What kind of typing activities are important in public health?
Infectious diseases control relies on laboratory diagnostics. Pathogen identification and characterisation guides clinicians and public health workers in implementing appropriate treatment and preventive measures. If further details about the pathogen are required, a process, referred to as “typing,” is used to obtain this information by specialised laboratory assays.
There are a number of reasons why it may be essential to use typing techniques:
- to investigate an outbreak of an infectious disease, for example - to establish an association between food poisoning and a specific foodstuff
- to study pathogenicity, virulence and antibiotic resistance of individual strains within a species
- to monitor circulating strains for vaccine purposes
There are 2 basic ways to describe typing methods based on:
- observable physical or biochemical properties (phenotyping)
- composition of genetic material (genotyping)
Genotyping is based on molecular methods, it allows the highest resolution within microbial species and even within individual strains. With continued advancements in technology and applications to public health, molecular typing will offer new insights into dynamics of infectious diseases.

§ SOURCE DATA:
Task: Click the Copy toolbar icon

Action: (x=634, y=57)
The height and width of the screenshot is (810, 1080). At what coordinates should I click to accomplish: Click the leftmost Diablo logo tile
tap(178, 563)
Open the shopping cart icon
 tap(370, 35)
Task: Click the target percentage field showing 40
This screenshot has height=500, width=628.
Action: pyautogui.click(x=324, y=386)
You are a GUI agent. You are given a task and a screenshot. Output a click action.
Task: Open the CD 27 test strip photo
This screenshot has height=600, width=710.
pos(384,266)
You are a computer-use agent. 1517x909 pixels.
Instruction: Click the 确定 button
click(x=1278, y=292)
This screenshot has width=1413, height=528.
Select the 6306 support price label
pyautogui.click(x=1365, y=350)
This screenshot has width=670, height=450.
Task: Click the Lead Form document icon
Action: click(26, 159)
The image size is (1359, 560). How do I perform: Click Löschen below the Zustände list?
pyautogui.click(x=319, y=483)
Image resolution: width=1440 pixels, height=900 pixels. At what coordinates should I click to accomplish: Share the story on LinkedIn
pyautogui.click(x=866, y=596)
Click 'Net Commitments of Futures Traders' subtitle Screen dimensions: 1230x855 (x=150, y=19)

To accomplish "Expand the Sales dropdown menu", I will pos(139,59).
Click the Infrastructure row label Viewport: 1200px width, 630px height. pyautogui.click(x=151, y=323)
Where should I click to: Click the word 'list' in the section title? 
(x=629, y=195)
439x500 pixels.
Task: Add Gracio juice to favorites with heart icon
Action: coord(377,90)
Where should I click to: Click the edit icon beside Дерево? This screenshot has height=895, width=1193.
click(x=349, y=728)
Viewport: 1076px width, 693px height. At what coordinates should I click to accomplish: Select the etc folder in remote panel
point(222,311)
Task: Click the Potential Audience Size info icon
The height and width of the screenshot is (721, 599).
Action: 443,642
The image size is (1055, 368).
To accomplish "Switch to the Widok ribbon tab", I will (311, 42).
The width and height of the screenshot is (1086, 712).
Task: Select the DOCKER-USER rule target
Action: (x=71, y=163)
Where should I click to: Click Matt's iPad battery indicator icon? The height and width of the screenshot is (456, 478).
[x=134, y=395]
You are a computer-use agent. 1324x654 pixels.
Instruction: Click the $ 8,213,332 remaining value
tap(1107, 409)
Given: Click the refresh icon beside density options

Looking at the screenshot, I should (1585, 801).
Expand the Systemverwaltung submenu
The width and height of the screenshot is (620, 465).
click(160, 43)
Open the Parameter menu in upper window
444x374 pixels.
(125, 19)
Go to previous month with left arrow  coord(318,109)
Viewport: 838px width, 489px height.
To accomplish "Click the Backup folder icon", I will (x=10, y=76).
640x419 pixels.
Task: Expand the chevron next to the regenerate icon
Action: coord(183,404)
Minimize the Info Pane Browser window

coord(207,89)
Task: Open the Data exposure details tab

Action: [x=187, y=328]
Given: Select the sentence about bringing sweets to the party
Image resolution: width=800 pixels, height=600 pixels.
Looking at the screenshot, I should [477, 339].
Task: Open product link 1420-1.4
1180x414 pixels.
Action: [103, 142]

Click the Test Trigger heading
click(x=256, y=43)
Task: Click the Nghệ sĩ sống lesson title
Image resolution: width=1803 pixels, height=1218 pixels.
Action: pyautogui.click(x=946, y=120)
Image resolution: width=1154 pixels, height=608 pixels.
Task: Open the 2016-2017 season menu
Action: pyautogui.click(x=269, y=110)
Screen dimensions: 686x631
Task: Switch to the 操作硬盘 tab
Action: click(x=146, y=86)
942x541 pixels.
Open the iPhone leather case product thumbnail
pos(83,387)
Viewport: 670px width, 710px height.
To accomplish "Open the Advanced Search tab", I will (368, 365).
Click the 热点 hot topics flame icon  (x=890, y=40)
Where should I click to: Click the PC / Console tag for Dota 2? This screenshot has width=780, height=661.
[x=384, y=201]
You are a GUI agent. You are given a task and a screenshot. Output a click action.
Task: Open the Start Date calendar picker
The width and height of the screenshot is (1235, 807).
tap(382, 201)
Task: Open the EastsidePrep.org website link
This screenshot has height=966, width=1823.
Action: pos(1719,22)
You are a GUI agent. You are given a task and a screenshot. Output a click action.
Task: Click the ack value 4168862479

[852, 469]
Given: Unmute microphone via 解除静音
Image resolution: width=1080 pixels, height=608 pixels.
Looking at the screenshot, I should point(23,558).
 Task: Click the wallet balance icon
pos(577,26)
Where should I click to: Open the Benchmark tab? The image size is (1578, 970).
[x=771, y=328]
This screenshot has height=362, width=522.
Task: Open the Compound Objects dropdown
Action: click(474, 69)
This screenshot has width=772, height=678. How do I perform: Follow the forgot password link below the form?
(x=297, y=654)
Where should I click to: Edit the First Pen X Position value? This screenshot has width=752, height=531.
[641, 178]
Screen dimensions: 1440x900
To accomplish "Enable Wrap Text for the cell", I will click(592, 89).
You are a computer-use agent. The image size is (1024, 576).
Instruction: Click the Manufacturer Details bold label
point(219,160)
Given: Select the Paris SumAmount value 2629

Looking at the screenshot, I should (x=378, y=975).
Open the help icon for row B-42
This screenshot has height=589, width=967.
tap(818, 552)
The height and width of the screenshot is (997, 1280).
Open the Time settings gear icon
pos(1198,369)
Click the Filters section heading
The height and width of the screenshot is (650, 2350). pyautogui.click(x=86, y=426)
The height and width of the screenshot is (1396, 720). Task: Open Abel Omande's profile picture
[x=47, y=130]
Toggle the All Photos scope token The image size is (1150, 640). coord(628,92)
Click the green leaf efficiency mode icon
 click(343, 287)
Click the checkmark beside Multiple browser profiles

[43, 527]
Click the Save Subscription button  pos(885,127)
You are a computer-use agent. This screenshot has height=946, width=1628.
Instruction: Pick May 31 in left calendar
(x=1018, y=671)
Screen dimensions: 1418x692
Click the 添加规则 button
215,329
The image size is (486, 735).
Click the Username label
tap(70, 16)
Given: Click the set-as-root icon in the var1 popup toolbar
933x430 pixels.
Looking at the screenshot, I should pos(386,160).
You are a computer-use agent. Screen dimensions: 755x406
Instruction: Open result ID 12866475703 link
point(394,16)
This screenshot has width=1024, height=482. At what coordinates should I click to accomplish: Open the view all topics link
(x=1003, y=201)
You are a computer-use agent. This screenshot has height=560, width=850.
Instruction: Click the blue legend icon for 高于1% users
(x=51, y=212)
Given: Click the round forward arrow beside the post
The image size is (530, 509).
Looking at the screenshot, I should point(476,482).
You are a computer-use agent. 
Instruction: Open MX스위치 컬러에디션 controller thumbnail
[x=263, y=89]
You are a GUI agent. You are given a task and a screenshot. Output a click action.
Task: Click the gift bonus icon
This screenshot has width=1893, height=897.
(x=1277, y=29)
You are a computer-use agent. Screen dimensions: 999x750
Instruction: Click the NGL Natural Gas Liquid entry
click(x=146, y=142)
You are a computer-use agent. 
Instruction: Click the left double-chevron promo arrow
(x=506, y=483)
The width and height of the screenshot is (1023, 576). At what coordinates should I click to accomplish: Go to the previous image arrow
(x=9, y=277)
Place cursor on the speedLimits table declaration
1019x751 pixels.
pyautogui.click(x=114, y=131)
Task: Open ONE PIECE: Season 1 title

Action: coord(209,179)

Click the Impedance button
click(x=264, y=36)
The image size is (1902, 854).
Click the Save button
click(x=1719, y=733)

§ QUESTIONS ON THE MATERIAL:
**A.** In the passage on typing in public health, what is genotyping based on?
**B.** Continue the passage on typing in public health, starting after its last sentence.

§ ANSWERS BELOW:
**A.** Molecular methods.

**B.**
ECDC role in typing is to foster the development of sufficient capacity for diagnosis, detection, identification and characterization of agents which may threaten public health (ECDC founding regulation 851/2004). To achieve this, the centre shall collect, collate, evaluate and disseminate relevant scientific and technical data, including typing information.
Appropriate typing method and purpose vary between different pathogens. ECDC projects involving typing must have a clear public health value, including improving data comparability between different laboratories, training initiatives, and considerations of access and cost effectiveness.